Christian Joachim:2 It is a molecule equipped with a chassis, wheels and in some cases a visible form of engine. We call it a nanocar because of its size—its wheelbase or the length of its chassis measures between 1 and 3 nm. It is around a billion times smaller than a Formula One racing car.
How do we build these cars?
C.J.: First you have to design them, draw their chemical structure atom by atom. This stage is carried out by theoretical chemists in direct collaboration with synthetic chemists and surface physicists. Then you have to decide where you want to put the wheels, the axles, the chassis and so on... Which means a lot of to-ing and fro-ing between the designer of the molecule, the person who knows how to synthesize it, and the person who will calculate and then simulate on computer the mechanical functioning of this molecule once it has been placed on a surface. Finally, the synthetic chemists get to work.
And to take part in a race, you have to put these molecules on a track.
C.J.: Yes, and there are a few ways of doing this. Practically all molecule-vehicles are synthesized in their complete form, then evaporated and placed on the surface of the track.
However, one of the cars in this race uses a different and very promising method.

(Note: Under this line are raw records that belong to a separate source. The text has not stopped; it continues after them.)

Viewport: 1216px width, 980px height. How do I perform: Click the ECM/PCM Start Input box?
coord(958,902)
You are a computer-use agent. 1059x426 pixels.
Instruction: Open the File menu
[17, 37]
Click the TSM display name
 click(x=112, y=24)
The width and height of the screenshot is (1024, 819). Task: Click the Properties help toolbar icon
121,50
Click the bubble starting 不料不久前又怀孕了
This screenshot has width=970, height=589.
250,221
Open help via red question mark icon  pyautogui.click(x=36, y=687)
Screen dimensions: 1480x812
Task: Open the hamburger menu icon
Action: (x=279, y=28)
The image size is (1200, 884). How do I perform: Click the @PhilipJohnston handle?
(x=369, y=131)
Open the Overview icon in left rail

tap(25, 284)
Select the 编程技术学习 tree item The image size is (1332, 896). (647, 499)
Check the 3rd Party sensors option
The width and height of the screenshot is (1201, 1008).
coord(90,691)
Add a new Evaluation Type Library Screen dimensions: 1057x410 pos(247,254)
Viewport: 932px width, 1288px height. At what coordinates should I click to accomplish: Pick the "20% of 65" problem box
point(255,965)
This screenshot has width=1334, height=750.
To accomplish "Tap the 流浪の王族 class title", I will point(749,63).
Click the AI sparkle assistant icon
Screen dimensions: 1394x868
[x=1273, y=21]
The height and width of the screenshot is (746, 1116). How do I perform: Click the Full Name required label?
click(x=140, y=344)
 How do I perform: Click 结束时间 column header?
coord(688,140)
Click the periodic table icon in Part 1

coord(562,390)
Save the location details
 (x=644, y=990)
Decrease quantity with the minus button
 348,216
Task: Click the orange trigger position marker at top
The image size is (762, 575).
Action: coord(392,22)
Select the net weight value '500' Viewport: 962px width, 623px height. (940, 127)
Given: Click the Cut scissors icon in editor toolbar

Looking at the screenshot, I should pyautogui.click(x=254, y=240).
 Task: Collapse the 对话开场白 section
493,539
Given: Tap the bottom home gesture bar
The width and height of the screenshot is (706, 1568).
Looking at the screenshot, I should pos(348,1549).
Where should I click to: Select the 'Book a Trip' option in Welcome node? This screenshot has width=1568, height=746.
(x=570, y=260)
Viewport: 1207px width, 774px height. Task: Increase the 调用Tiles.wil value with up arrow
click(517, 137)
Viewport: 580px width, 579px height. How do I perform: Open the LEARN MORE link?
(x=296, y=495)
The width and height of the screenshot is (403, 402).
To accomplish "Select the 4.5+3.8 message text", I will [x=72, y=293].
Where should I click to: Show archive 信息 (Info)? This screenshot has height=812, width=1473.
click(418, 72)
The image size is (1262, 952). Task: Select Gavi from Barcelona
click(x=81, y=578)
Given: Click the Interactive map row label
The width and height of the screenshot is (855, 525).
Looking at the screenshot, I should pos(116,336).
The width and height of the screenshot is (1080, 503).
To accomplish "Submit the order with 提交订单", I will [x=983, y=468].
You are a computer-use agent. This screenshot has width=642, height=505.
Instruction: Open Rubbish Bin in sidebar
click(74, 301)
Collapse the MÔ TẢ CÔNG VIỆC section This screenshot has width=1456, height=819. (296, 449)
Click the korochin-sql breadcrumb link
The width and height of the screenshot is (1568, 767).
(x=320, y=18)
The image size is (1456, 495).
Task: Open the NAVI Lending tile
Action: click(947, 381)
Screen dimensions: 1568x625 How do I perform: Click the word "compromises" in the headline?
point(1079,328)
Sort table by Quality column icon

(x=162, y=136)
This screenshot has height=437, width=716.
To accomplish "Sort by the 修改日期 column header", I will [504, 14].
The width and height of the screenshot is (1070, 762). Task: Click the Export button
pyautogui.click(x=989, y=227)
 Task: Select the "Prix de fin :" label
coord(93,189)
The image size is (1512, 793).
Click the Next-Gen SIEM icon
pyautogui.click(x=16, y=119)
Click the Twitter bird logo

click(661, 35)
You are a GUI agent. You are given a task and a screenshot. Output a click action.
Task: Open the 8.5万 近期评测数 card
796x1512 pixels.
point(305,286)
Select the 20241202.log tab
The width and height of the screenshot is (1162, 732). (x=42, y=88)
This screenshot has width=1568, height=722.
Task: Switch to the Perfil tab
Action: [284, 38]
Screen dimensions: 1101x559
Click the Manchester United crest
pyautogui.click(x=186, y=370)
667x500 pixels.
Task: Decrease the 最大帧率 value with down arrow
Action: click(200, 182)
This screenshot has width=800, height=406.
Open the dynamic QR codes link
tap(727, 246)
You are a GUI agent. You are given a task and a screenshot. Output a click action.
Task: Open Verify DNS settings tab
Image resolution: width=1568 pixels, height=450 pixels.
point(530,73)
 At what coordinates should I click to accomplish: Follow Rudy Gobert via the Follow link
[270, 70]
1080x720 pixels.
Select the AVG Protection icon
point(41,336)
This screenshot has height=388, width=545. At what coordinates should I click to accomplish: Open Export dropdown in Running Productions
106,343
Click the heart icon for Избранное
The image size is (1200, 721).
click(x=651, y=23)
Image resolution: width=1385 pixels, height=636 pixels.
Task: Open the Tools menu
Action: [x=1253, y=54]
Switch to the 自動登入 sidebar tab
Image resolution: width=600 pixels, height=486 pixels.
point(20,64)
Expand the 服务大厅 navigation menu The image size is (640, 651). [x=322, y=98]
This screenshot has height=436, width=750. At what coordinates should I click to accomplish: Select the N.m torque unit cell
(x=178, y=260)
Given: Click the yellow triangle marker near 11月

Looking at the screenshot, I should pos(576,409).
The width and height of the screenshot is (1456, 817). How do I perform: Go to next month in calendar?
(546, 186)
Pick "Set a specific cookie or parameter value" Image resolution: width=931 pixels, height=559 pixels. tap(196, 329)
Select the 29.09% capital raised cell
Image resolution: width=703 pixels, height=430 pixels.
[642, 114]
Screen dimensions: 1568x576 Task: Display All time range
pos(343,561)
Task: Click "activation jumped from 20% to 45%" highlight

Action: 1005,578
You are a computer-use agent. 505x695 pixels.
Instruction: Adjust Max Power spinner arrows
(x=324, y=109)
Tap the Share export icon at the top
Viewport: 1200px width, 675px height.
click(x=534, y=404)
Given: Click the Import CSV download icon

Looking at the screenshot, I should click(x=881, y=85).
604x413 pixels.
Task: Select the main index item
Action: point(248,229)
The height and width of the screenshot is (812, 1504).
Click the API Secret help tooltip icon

Instead of synthesizing the entire molecule in solution and placing it on the surface, one team has managed to synthesize only carefully selected chemical groups for the molecule-car in solution and then place them on the supporting surface. They are then able to heat the surface which synthesizes the full molecule directly on location. All competitors will place hundreds of identical molecule-cars near the track in order to change cars if necessary, for example if they have an accident.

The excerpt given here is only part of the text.